_WORK ITEM 1_: According to the Plummer Roddis history excerpt, in what year did the new Guildford store open?
_WORK ITEM 2_: Copy the Plummer Roddis history excerpt word for word from "The completion of" to "group were implemented.".

[Opening DOCUMENT EXTRACT section]

During the Second World War the Southampton store was completely destroyed by German bombing. Trading continued thereafter from a scattering of temporary locations across the city until a new permanent store could eventually be completed.

The acquisition of stores in new locations helped supplement trade and counter the wartime damage endured by existing parts of the business.
The number of branches increased with various purchases made during the war years:
- 1941 - F. Ealand, Bath
- 1941 - Frederick Taylor, Yeovil
- 1942 - W. Percival Clark, Andover
- 1943 - C. Morrish & Son, Lewes
- 1943 - T. A. Brown & Sons, Winchester

Parent company Debenhams extended the group's presence on the south coast after the war, adding a store at Southsea, in 1956. A further store was opened in the Essex seaside town of Southend-on-Sea after the announcement made in 1963 of a joint building development with grocers Garons and British Railways.
The completion of the new Southampton store in 1965 was followed by another substantial investment, this time at Guildford, where a new department store of 230,000 square feet was constructed alongside the River Wey. The new Plummer Roddis Guildford opened in 1968.

The 1970s were a period of great change for the Debenhams business as rationalisation and plans for a nationally visible brand identity across the group were implemented.
The Plummer Roddis Southsea store was closed in 1970 and sold at auction.

In the early 1970s the stores were rebranded, as Debenhams, except in Southampton where Edwin Jones took on the national name. In 1972 the Bournemouth store was relaunched as a Debenhams, by Terry Wogan, only to be closed down a year later when Debenhams decided to rebrand the Bobby & Co. store in the town. The Boscombe branch had been closed the previous year.

The Southampton store continued to operate under the Plummers name after a management buyout, but eventually closed on 14 August 1993. The site has since been redeveloped as a teaching centre (known as the Sir James Matthews Building) for Solent University but this was taken over in 2022 by the University of Southampton.

By 2000 only Hastings and Guildford, the first and last stores of the Plummer Roddis group to be opened respectively, continued to trade as Debenhams. Both closed in 2020.

[Closing DOCUMENT EXTRACT section]
[Opening EXERCISE DATA section]

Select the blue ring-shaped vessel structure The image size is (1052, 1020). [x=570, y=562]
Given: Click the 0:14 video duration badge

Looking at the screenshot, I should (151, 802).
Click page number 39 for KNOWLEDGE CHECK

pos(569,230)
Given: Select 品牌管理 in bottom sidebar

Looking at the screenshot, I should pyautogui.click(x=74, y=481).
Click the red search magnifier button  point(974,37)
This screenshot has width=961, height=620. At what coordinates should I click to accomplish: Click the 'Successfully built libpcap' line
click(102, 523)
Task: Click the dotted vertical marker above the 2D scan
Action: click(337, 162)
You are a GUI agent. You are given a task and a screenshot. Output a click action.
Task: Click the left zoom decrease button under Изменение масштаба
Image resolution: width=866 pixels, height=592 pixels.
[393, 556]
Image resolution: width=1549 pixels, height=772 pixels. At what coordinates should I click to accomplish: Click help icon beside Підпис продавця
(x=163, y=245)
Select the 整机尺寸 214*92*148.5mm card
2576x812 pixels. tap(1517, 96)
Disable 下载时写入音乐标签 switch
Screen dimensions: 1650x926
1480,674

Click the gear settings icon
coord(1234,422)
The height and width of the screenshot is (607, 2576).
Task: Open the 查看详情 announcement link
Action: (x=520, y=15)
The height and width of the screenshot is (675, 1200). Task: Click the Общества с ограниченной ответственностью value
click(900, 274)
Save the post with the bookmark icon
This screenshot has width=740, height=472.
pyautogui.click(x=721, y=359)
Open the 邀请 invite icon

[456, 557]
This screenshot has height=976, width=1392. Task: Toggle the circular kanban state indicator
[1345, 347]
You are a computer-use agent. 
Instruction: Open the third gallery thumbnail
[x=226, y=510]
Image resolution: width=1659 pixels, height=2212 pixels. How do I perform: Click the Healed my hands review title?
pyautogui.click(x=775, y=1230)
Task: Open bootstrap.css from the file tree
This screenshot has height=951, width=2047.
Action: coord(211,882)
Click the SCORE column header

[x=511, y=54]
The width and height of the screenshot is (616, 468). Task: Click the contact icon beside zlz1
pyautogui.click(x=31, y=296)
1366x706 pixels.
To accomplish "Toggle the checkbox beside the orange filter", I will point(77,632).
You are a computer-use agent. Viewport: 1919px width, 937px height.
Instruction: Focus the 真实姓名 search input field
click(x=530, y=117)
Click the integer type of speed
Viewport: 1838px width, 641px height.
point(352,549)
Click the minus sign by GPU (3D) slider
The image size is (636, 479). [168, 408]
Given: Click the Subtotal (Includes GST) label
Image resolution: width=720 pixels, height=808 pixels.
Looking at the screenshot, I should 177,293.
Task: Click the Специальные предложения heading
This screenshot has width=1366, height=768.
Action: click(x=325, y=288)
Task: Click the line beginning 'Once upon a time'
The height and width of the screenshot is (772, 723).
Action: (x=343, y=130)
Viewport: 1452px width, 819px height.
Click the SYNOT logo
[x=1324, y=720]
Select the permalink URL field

[Closing EXERCISE DATA section]

_ANSWER 1_: 1968

_ANSWER 2_:
The completion of the new Southampton store in 1965 was followed by another substantial investment, this time at Guildford, where a new department store of 230,000 square feet was constructed alongside the River Wey. The new Plummer Roddis Guildford opened in 1968.

The 1970s were a period of great change for the Debenhams business as rationalisation and plans for a nationally visible brand identity across the group were implemented.